### Work instructions
The full listing should be set down again precisely.

[Data extract Boundary: Start]

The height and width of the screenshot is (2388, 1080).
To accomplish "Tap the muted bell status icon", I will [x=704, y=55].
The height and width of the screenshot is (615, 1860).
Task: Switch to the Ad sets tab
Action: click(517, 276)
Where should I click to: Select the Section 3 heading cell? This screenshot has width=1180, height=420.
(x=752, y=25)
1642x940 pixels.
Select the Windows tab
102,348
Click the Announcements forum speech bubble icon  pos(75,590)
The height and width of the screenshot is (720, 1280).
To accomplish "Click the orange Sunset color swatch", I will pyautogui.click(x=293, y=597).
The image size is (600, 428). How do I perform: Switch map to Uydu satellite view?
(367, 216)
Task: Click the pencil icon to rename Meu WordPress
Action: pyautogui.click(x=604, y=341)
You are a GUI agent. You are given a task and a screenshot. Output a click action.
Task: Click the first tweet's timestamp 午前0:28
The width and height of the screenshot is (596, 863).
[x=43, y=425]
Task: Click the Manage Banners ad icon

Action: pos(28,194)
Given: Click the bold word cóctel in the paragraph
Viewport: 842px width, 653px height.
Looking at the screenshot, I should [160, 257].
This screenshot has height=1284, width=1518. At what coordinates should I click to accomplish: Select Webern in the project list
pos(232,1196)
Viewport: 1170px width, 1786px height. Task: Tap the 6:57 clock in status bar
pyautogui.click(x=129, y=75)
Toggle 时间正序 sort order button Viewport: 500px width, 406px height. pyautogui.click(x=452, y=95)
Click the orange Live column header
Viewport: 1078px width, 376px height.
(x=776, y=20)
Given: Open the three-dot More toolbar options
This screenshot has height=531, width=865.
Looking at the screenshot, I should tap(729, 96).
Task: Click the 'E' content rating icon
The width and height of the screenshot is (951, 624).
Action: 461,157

[Data extract Boundary: End]

### Your solution
The height and width of the screenshot is (2388, 1080).
To accomplish "Tap the muted bell status icon", I will [x=704, y=55].
The height and width of the screenshot is (615, 1860).
Task: Switch to the Ad sets tab
Action: click(517, 276)
Where should I click to: Select the Section 3 heading cell? This screenshot has width=1180, height=420.
(x=752, y=25)
1642x940 pixels.
Select the Windows tab
102,348
Click the Announcements forum speech bubble icon  pos(75,590)
The height and width of the screenshot is (720, 1280).
To accomplish "Click the orange Sunset color swatch", I will pyautogui.click(x=293, y=597).
The image size is (600, 428). How do I perform: Switch map to Uydu satellite view?
(367, 216)
Task: Click the pencil icon to rename Meu WordPress
Action: pyautogui.click(x=604, y=341)
You are a GUI agent. You are given a task and a screenshot. Output a click action.
Task: Click the first tweet's timestamp 午前0:28
The width and height of the screenshot is (596, 863).
[x=43, y=425]
Task: Click the Manage Banners ad icon

Action: pos(28,194)
Given: Click the bold word cóctel in the paragraph
Viewport: 842px width, 653px height.
Looking at the screenshot, I should [160, 257].
This screenshot has height=1284, width=1518. At what coordinates should I click to accomplish: Select Webern in the project list
pos(232,1196)
Viewport: 1170px width, 1786px height. Task: Tap the 6:57 clock in status bar
pyautogui.click(x=129, y=75)
Toggle 时间正序 sort order button Viewport: 500px width, 406px height. pyautogui.click(x=452, y=95)
Click the orange Live column header
Viewport: 1078px width, 376px height.
(x=776, y=20)
Given: Open the three-dot More toolbar options
This screenshot has height=531, width=865.
Looking at the screenshot, I should tap(729, 96).
Task: Click the 'E' content rating icon
The width and height of the screenshot is (951, 624).
Action: 461,157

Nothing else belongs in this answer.